R-15 .223, 12 ga. NEF Turkey shotgun extra full choke, and a ,22 mag for night hunting as it's the rules her in Michigan. Have a Savage 24 O/U I'm gonna give a good workout this year in .223 and .20 ga.


----------



## Not_Fur_Friendly (Feb 23, 2012)

[sub]Depends on the stand. Remington 700 SPS 22-250 for longer range, thats what its set up for. Remington 660 in a .243 was my go to all purpose rifle till I got me a Windham AR-15 5.56/.223.....Now I have to take a yote with it so its the only rifle I grab. I also carry a .22lr sidearm.[/sub]


----------



## bones44 (Jan 7, 2011)

Just put on a new stock on my future target rifle. Savage 12FV .223 B&C Medalist Tactical Stock. Need glass and a better bipod. Someday.....

Sent from my ADR6300 using Tapatalk 2


----------



## prairiewolf (Feb 19, 2012)

Nice looking rifle Tom, I like that stock.


----------



## youngdon (Mar 10, 2010)

bones44 said:


> Just put on a new stock on my future target rifle. Savage 12FV .223 B&C Medalist Tactical Stock. Need glass and a better bipod. Someday.....
> 
> Sent from my ADR6300 using Tapatalk 2


Sweet setup Tom.


----------



## Rick Howard (Feb 25, 2012)

Howa 1500 .243, Before the .243 I used a Remington 770 22-250 My shotgun is a Remington 870 20ga.


----------



## Rick Howard (Feb 25, 2012)

LOL Don't do it Tom!....... he might forget and throw it at the coyote!


----------



## bones44 (Jan 7, 2011)

I won't. He'll spend the first half the day pumping the bipod legs trying to get pressure in it to shoot.....

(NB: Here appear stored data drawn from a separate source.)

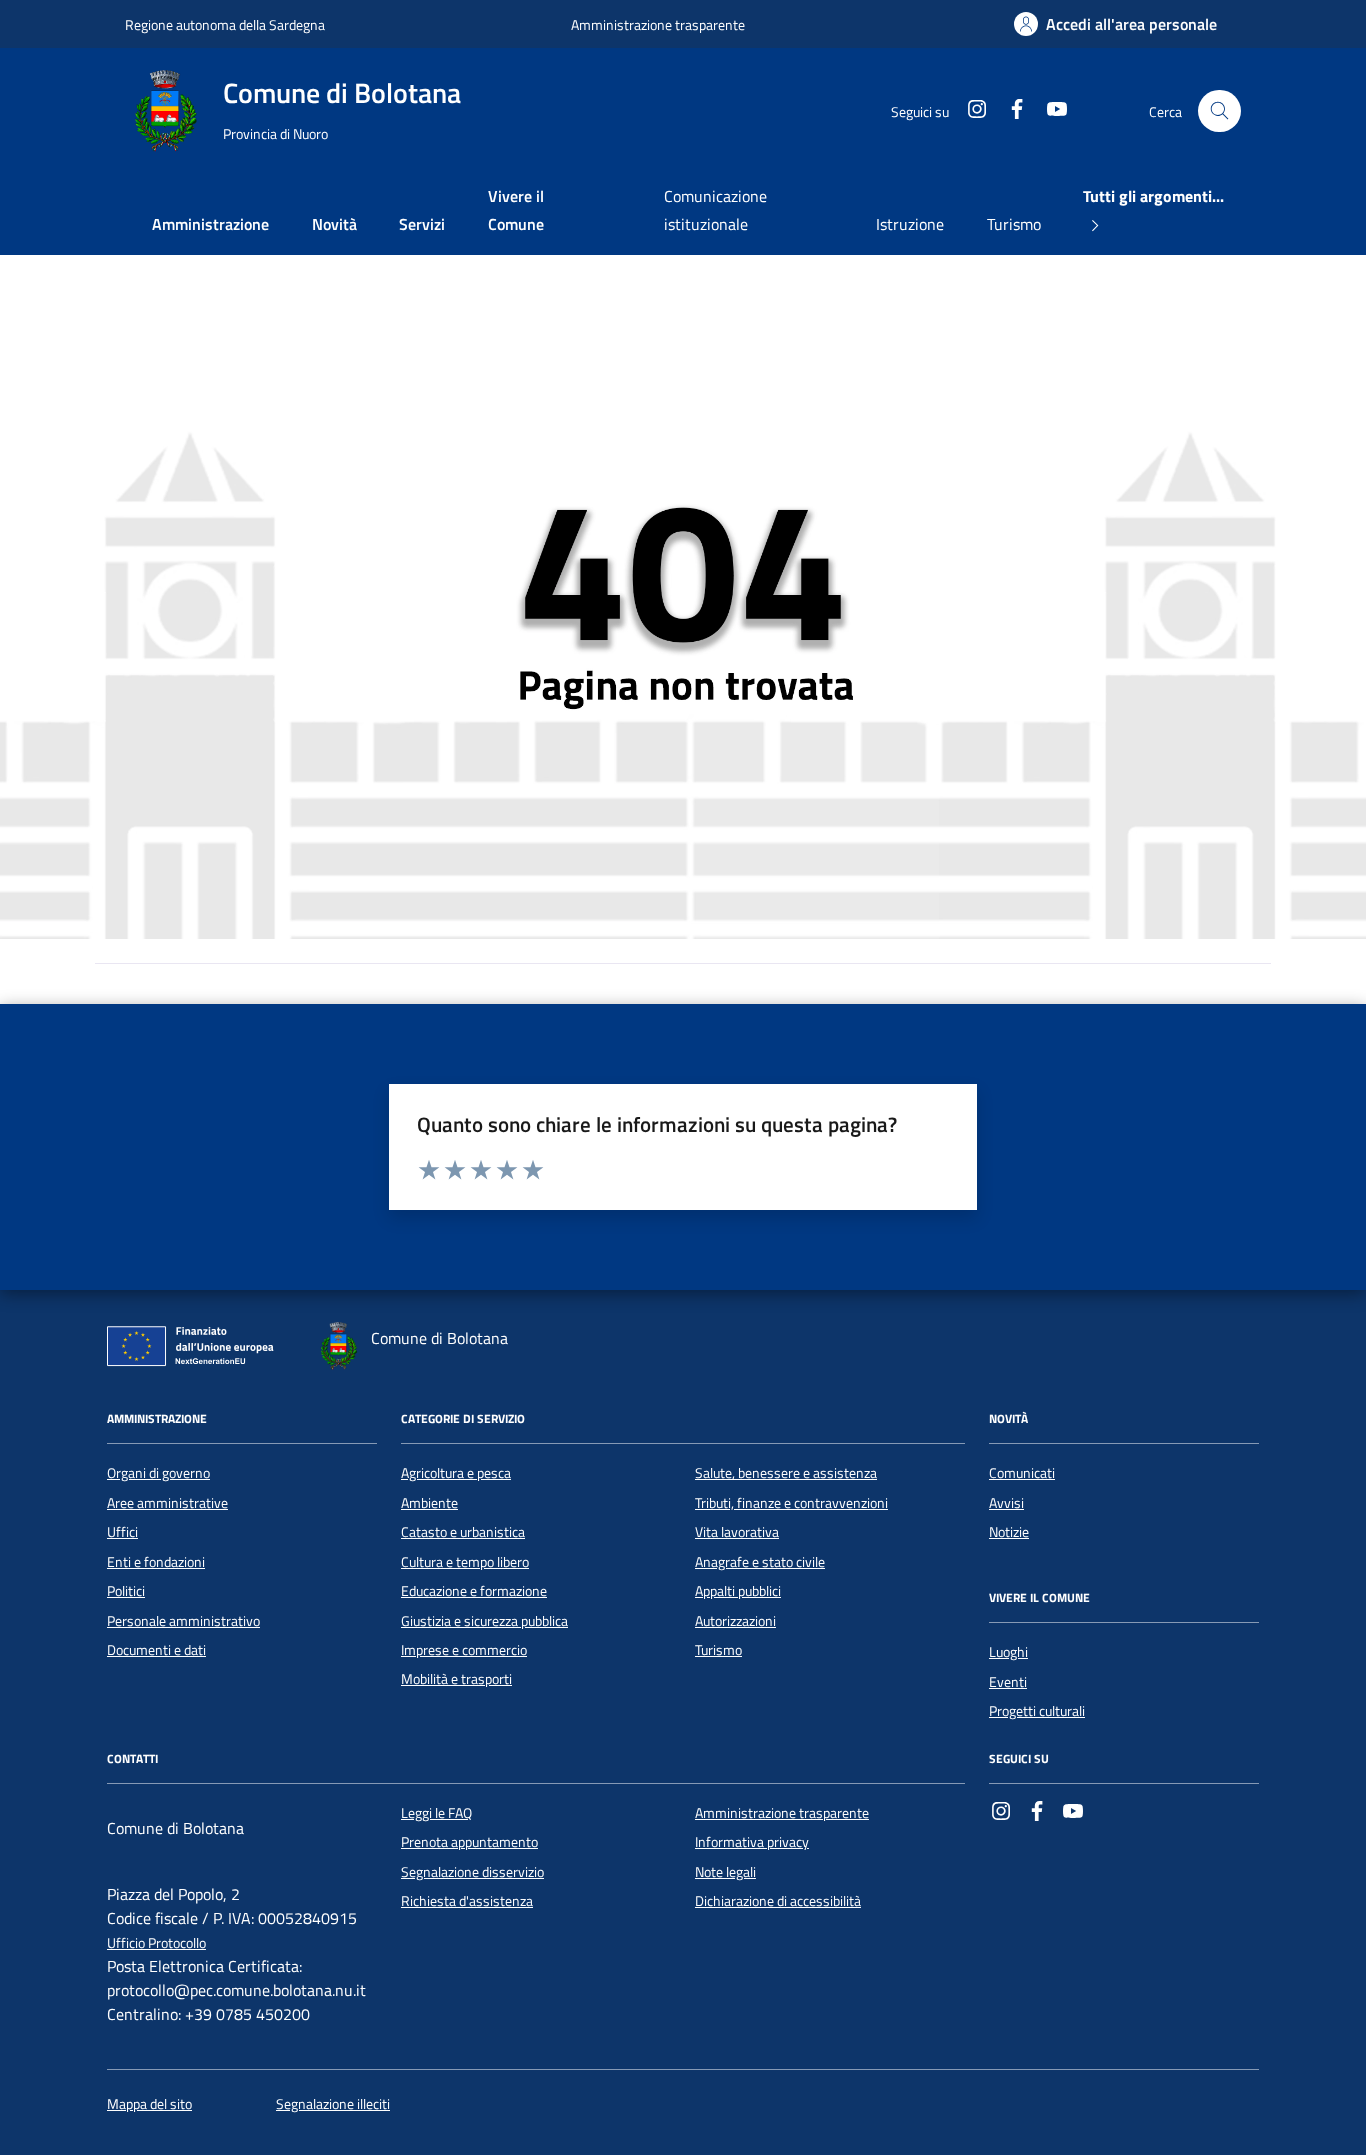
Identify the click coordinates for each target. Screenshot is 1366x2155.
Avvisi (1006, 1503)
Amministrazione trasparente (658, 24)
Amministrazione (210, 224)
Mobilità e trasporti (456, 1679)
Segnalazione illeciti (333, 2104)
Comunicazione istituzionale (715, 210)
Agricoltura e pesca (456, 1473)
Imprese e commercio (464, 1650)
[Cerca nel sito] (1219, 111)
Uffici (122, 1532)
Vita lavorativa (737, 1532)
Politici (126, 1591)
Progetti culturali (1037, 1711)
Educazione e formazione (474, 1591)
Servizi (422, 224)
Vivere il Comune (516, 210)
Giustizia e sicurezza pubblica (484, 1621)
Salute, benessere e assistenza (786, 1473)
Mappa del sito (149, 2104)
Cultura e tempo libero (465, 1562)
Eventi (1008, 1682)
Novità (334, 224)
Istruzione (910, 224)
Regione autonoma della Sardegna (225, 24)
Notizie (1009, 1532)
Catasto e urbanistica (463, 1532)
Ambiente (429, 1503)
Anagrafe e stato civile (760, 1562)
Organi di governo (158, 1473)
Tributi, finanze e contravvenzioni (791, 1503)
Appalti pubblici (738, 1591)
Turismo (1014, 224)
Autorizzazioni (735, 1621)
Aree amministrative (167, 1503)
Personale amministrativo (183, 1621)
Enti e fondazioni (156, 1562)
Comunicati (1022, 1473)
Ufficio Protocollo (156, 1943)
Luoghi (1008, 1652)
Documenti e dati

Sent from my ADR6300 using Tapatalk 2


----------



## Rick Howard (Feb 25, 2012)

HAHAHAHAHHHA


----------



## DeereGuy (Feb 1, 2012)

Savage Axis in. 223 and my own reloads.

Sent from my DROID BIONIC using Tapatalk 2


----------



## bones44 (Jan 7, 2011)

Bob, you need to put that in the coyote hunting section with the full story. Thanks Don and Ed for the kind words. See, I do take pics once in awhile....


----------



## DeereGuy (Feb 1, 2012)

bones44 said:


> Bob, you need to put that in the coyote hunting section with the full story. Thanks Don and Ed for the kind words. See, I do take pics once in awhile....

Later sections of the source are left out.